GIVEN TASK: Reproduce the court petition text below verbatim, from "RESPONDENT MORALES FAILED" to "IN THE NGA.".

SOURCE EXTRACT:
RESPONDENT MORALES FAILED TO ALLEGE IN HIS COMPLAINT (OR AMENDED COMPLAINT) THAT HE IS A MEMBER OF NGA - A FATAL JURISDICTIONAL DEFECT FOR FAILURE TO PROPERLY LAY THE PREDICATE THAT WOULD HAVE ENABLED THE HLURB TO ACQUIRE JURISDICTION OVER THE INSTANT ACTION.

(2)

IN THE CASE OF STA. CLARA HOMEOWNERS' ASSOCIATION V. GASTON (G.R. NO. 141961, JANUARY 23, 2002), THE HONORABLE COURT RULED THAT WHERE THE BODY OF THE COMPLAINT FILED IN THE NOW HLURB FAILS TO MENTION THAT THE COMPLAINANT IS A MEMBER OF THE ASSOCIATION HE IS SUING, SUCH COMPLAINT MUST BE DISMISSED FOR LACK OF JURISDICTION.

(3)

PETITIONER NGA'S CLAIM FOR UNPAID ASSOCIATION DUES DOES NOT PRECLUDE IT FROM ASSAILING RESPONDENT'S MEMBERSHIP IN THE NGA.

(4)

IN THE CASE OF GREGORIO C. JAVELOSA V. COURT OF APPEALS (G.R. NO. 124292, DECEMBER 10, 1996), THE HONORABLE COURT RULED THAT "IT IS SETTLED THAT THE JURISDICTION OF COURTS OVER THE SUBJECT MATTER OF LITIGATION IS DETERMINED BY THE ALLEGATIONS IN THE COMPLAINT. IT IS EQUALLY SETTLED THAT AN ERROR OF JURISDICTION CAN BE RAISED AT ANY TIME AND EVEN FOR THE FIRST TIME ON APPEAL."

II.

THE COURT OF APPEALS SERIOUSLY ERRED AND IS MANIFESTLY MISTAKEN IN RULING THAT THE TOILET BUILT BY NGA AT THE MCKINLEY PARK IS A NUISANCE PER ACCIDENS, ON THE BASIS OF MERE SPECULATION, SUPPOSITION AND PURE CONJECTURE, CONSIDERING THE TOTAL LACK OF EVIDENCE ON RECORD TO PROVE SO.

(1)

RESPONDENT ATTY. MORALES DID NOT SET OUT TO PROVE THAT THE TOILET ADJACENT HIS HOUSE INJURED HIM OR THAT FOUL ODOR EMANATED FROM IT BECAUSE HE MISTAKENLY ALLEGED THAT THE TOIILET WAS A NUISANCE PER SE.

(2)

BY FAILING TO ADDUCE EVIDENCE THAT THE TOILET, IN ANY WAY, ANNOYED RESPONDENT'S SENSES, OR THAT FOUL ODOR EMANATED FROM IT, OR THAT IT POSED SANITARY ISSUES DETRIMENTAL TO HIS FAMILY'S HEALTH - THE SUBJECT TOILET CANNOT BE LEGALLY CONSIDERED NUISANCE PER ACCIDENS.

(3)

RECORDS SUPPLIED:
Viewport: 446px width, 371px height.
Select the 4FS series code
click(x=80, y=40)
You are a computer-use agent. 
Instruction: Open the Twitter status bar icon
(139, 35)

ANSWER IN FULL:
RESPONDENT MORALES FAILED TO ALLEGE IN HIS COMPLAINT (OR AMENDED COMPLAINT) THAT HE IS A MEMBER OF NGA - A FATAL JURISDICTIONAL DEFECT FOR FAILURE TO PROPERLY LAY THE PREDICATE THAT WOULD HAVE ENABLED THE HLURB TO ACQUIRE JURISDICTION OVER THE INSTANT ACTION.

(2)

IN THE CASE OF STA. CLARA HOMEOWNERS' ASSOCIATION V. GASTON (G.R. NO. 141961, JANUARY 23, 2002), THE HONORABLE COURT RULED THAT WHERE THE BODY OF THE COMPLAINT FILED IN THE NOW HLURB FAILS TO MENTION THAT THE COMPLAINANT IS A MEMBER OF THE ASSOCIATION HE IS SUING, SUCH COMPLAINT MUST BE DISMISSED FOR LACK OF JURISDICTION.

(3)

PETITIONER NGA'S CLAIM FOR UNPAID ASSOCIATION DUES DOES NOT PRECLUDE IT FROM ASSAILING RESPONDENT'S MEMBERSHIP IN THE NGA.